Flagging incidental, critical findings is a huge technical challenge due to the varied imaging protocols used and lower incidences of such cases. The ability to prioritize incidental critical conditions accurately is a breakthrough in the value AI can bring to the radiologist workflow
Aidoc announced today that the US Food and Drug Administration (FDA) has given regulatory clearance for the commercial use of its triaging and notification algorithms for flagging and communicating incidental pulmonary embolism.
Flagging incidental, critical findings is a huge technical challenge due to the varied imaging protocols used and lower incidences of such cases. The ability to prioritize incidental critical conditions accurately is a breakthrough in the value AI can bring to the radiologist workflow.
“The most common use case we experienced is for critical unsuspected findings in oncology surveillance patients,” said Dr. Cindy Kallman, Chief, Section of CT at Cedars-Sinai Medical Center. “The ability to call the referring physician while the patient is still in the house is huge. We are essentially offering a point-of-care diagnosis of PE for our outpatients. Our referring physicians have been completely wowed by this.”

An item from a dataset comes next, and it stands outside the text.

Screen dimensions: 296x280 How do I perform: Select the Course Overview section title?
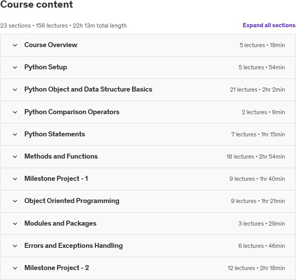(51, 45)
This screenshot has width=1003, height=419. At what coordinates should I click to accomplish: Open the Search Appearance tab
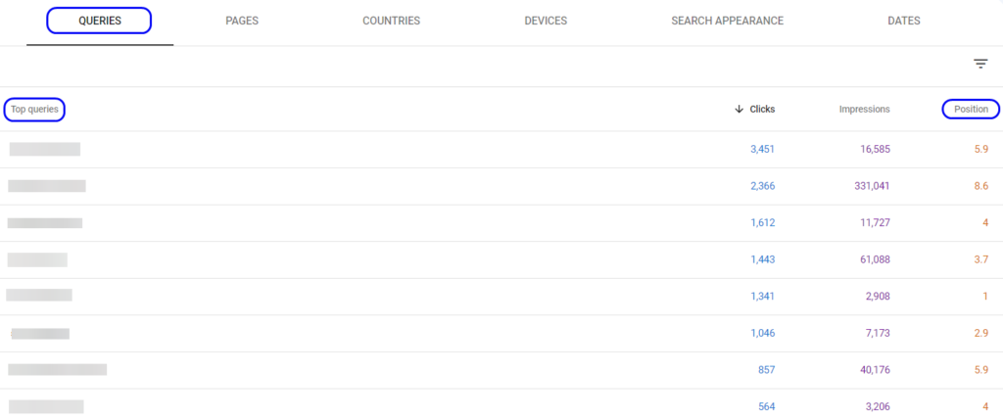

This recently cleared solution provides an always-on safety net for unexpected cases and will be available alongside Aidoc’s five existing FDA cleared tools for the triage and notification of Intracranial Hemorrhage, C-Spine Fractures, Large Vessel Occlusion, Intra Abdominal Free Gas and Pulmonary Embolism.
“There’s a reason why most AI triage solutions don’t focus on incidental findings,” said Michael Braginsky, Aidoc’s CTO. “Because the prevalence of incidental findings is relatively low, the specificity of the AI must be especially high, otherwise the false positive rate will be excessive and user adoption will be negatively impacted. In addition, an incidental PE algorithm detects PE in non-dedicated exams, where contrast is by definition suboptimal, and there’s an extremely high variability of protocols which challenges the AI even further. It was a scientific breakthrough that our team achieved that made this possible.”
Just last month the CMS approved the first reimbursement opportunity for AI – specifically for computer-assisted triage and notification of patients with suspicion of stroke. This is a very positive industry outcome and applies to Aidoc’s AI solution for triaging and flagging Large Vessel Occlusions. Aidoc is working to submit other AI solutions to this reimbursement program.